Organi al self-service
Il Papa ha esortato «a sperimentare nuove terapie» per alleviare le sofferenze degli uomini, «evitando quei sentieri che non rispettano la dignità e il valore della persona».
In un intervento che ha trovato concordi molti medici e scienziati, Giovanni Paolo II, partecipando al recente Congresso internazionale sui trapianti tenuto a Roma, ha ribadito il no della Chiesa a progetti e tentativi di clonazione umana, allo scopo di ottenere organi da trapiantare, anche se l'obiettivo per la quale viene realizzata è buono.
Sembrano non esserci limiti agli interrogativi che la scienza pone alla coscienza. Il dibattito in corso in Italia e in diversi Paesi del mondo, sulle proposte di consentire l'uso di embrioni umani per le ricerche biotecnologiche ha riproposto all'opinione pubblica internazionale la questione della clonazione umana. Recentemente l'Europarlamento, con una significativa risoluzione, si è schierato contro. Pressanti e inquietanti domande suscitano in particolare gli studi sulle cellule cosiddette staminali. In estrema sintesi si tratta di cellule con due caratteristiche: la capacità di autorinnovamento molto prolungato, cioè di riprodursi a lungo senza differenziarsi, e la capacità di originare altre cellule «progenitrici di transito», quelle cioè dalle quali discendono i tessuti differenziati che compongono gli organismi.
Le moderne biotecnologie sembrano in grado di manipolare le cellule staminali a fini terapeutici. Si annuncia cioè la possibilità di cure per malattie, ad esempio di tipo genetico, finora mortali o fortemente invalidanti.

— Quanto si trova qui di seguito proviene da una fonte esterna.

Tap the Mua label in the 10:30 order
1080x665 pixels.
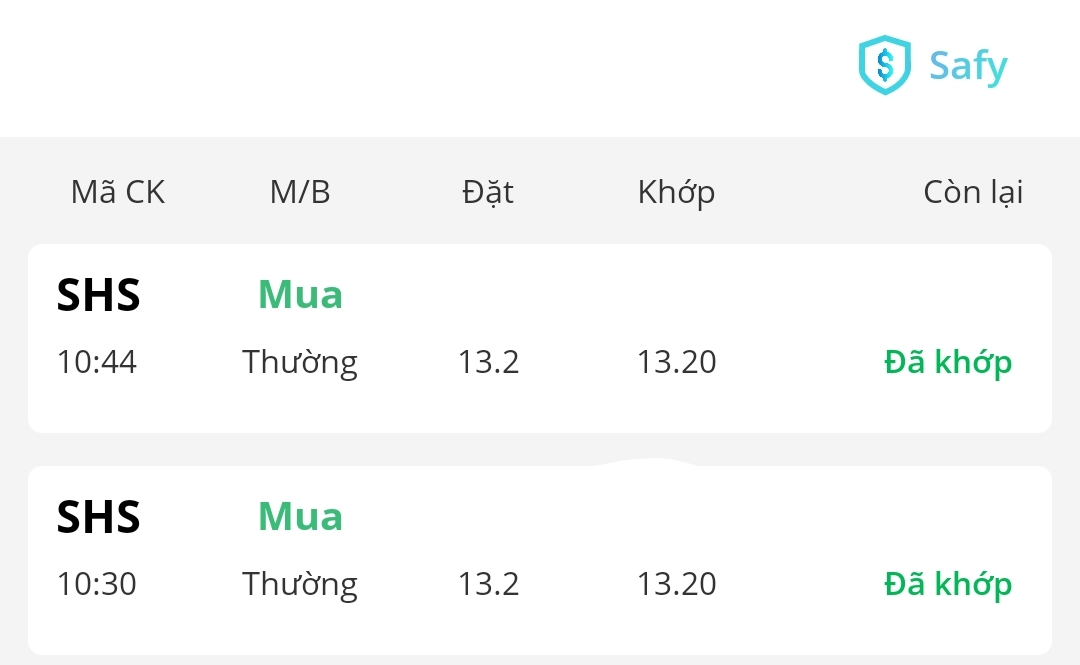point(300,517)
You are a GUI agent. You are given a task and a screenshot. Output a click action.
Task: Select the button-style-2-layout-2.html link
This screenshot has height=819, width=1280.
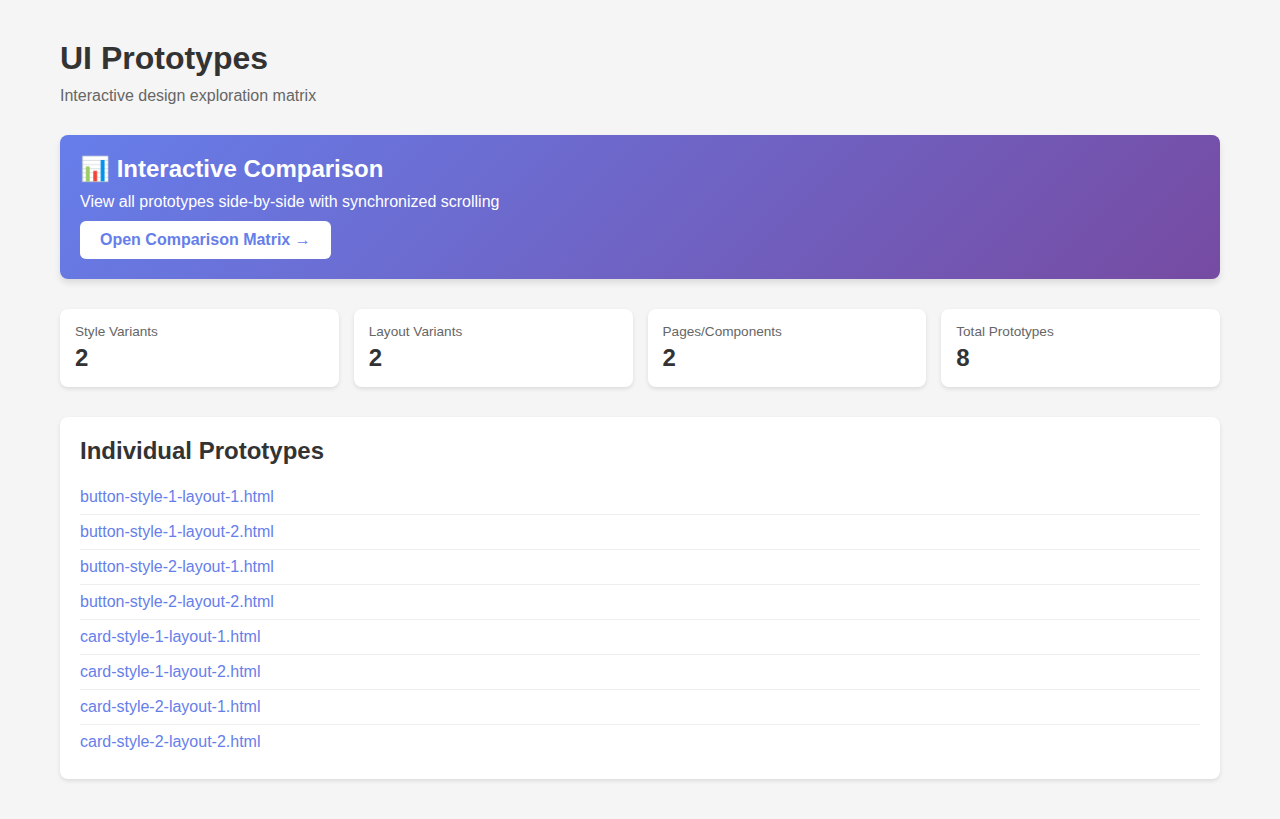point(177,602)
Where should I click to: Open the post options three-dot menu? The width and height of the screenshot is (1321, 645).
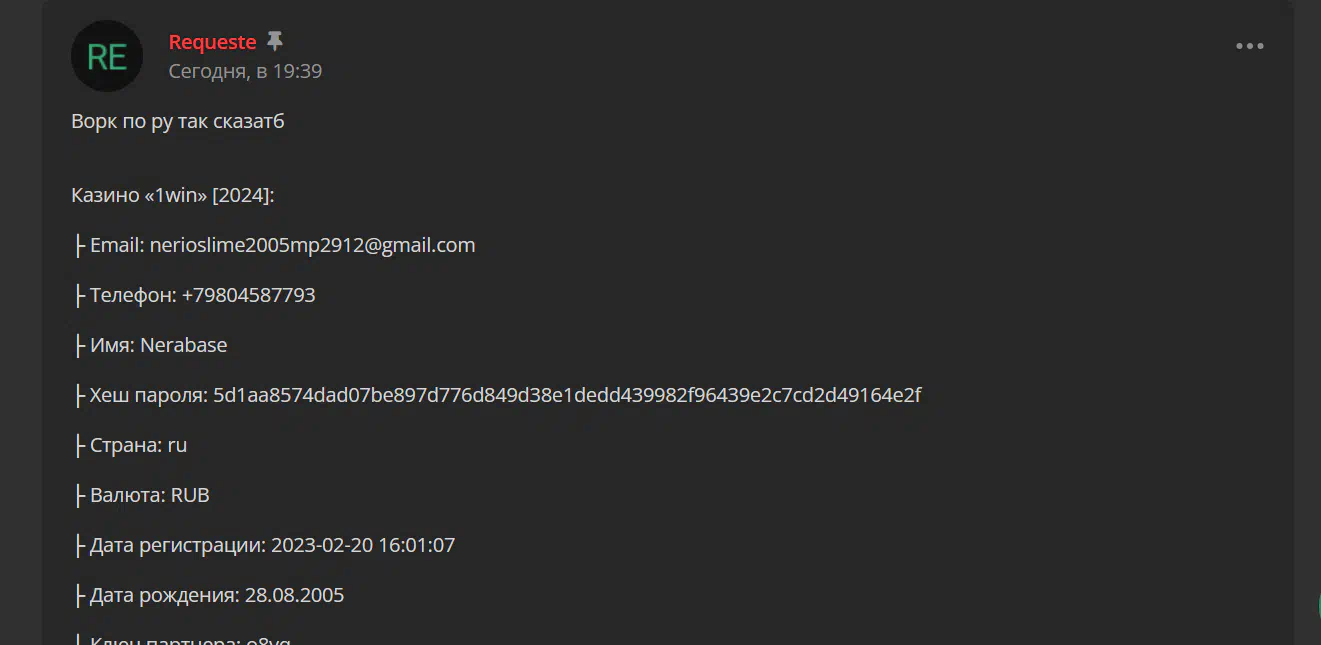point(1249,46)
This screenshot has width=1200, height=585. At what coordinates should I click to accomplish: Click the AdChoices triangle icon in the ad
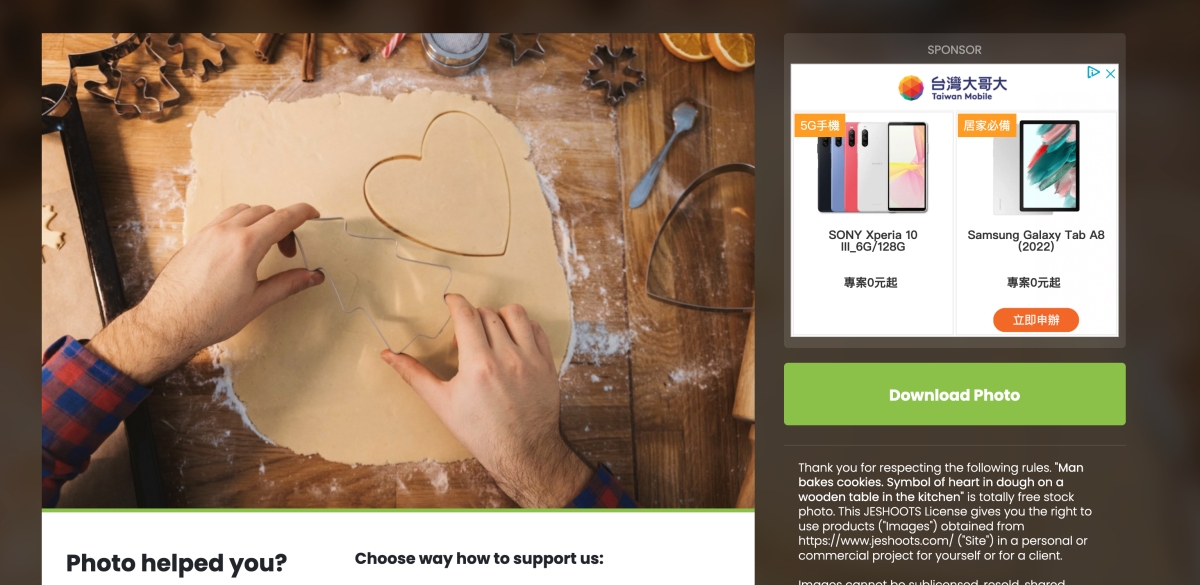pyautogui.click(x=1093, y=73)
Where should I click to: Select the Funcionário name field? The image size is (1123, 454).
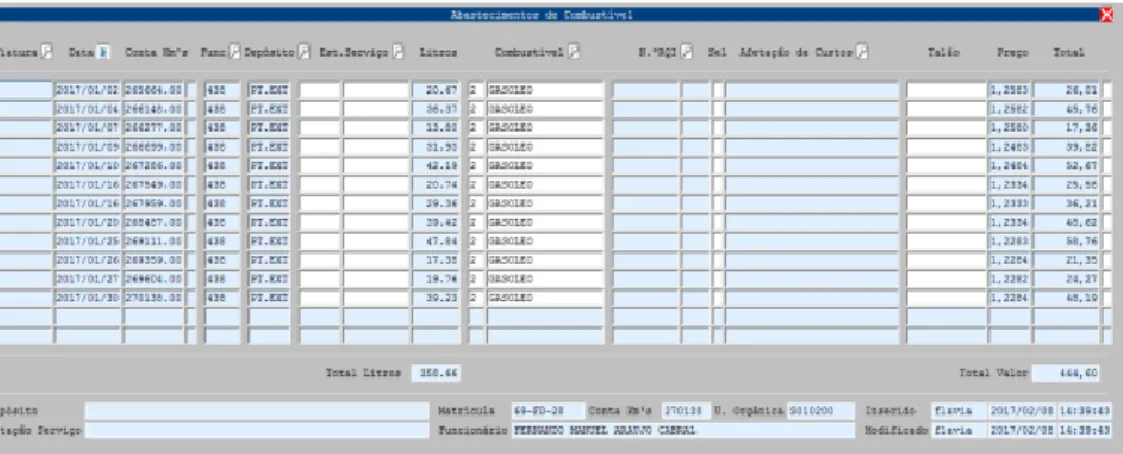[x=683, y=431]
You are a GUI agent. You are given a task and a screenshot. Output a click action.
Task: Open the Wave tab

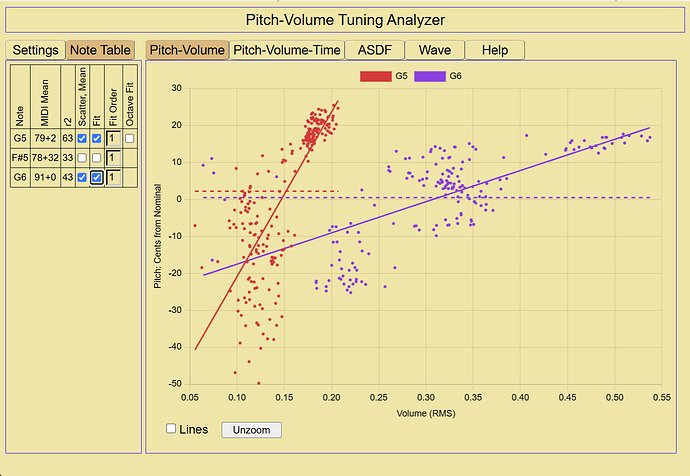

Il punto dolente è però sui «mezzi» delle ricerche in questione. Evidentemente, tali cellule si trovano soprattutto - ma non solo - negli embrioni, cioè nel primo momento dello sviluppo dell'essere umano che, giova ripeterlo, è tale fin dal momento del suo concepimento. La ricerca scientifica ha usato soprattutto embrioni, prima animali e poi umani, grazie proprio a questa relativa facilità di procurarsi «materia prima». Basti pensare alle inseminazioni artificiali: per ogni bambino che si fa nascere «in provetta» o in «uteri in affitto» ci sono decine di embrioni «congelati». Ma tale uso distrugge, evidentemente, gli embrioni in questione, uccidendo esseri umani.
Come detto, le cellule staminali non si trovano solo negli embrioni. Sono presenti, ad esempio, nei cordoni ombelicali e, seppure in misura minore, negli individui adulti, da dove si potrebbero prendere senza ammazzare nessuno. A ciò, significativamente, fa riferimento un approfondito documento etico e scientifico pubblicato in agosto dalla Pontificia Accademia per la Vita: «Il dato ormai accertato della possibilità di utilizzare cellule staminali adulte per raggiungere le stesse finalità che (...) con cellule staminali embrionali - vi si legge - indica questa come la via più ragionevole e umana da percorrere per un corretto e valido progresso in questo nuovo campo che si apre alla ricerca e a promettenti applicazioni terapeutiche. Queste rappresentano, senza dubbio, una grande speranza per una notevole parte di persone sofferenti».
Va detto con chiarezza che l'uso degli embrioni si spiega semplicemente perché è meno costoso, soprattutto per le case farmaceutiche che finanziano le ricerche in attesa di lucrare i guadagni degli eventuali risultati, sostenute da più o meno interessati cultori del «libero mercato» che paventano di «perdere il treno della rivoluzione biomedica». Così come le stesse voci dichiarano che l'uso degli embrioni accorcia i tempi delle ricerche e che usare cellule staminali adulte significherebbe allontanare la speranza per molti malati.
Questione di tempi? Questione di soldi? O non piuttosto questione di rispetto per l'uomo? Su questi termini si basa un vero dibattito sulla clonazione. E sarebbe ora di costituire finalmente un autentico e autorevole forum internazionale.